[DATA EXTRACT]
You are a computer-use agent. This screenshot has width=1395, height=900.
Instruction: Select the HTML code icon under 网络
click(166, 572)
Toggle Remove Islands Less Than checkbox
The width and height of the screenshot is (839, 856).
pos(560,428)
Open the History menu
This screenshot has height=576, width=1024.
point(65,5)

[REQUIRED WORK] Please copy all of the data above exactly.

[ANSWER TO THIS TASK]
You are a computer-use agent. This screenshot has width=1395, height=900.
Instruction: Select the HTML code icon under 网络
click(166, 572)
Toggle Remove Islands Less Than checkbox
The width and height of the screenshot is (839, 856).
pos(560,428)
Open the History menu
This screenshot has height=576, width=1024.
point(65,5)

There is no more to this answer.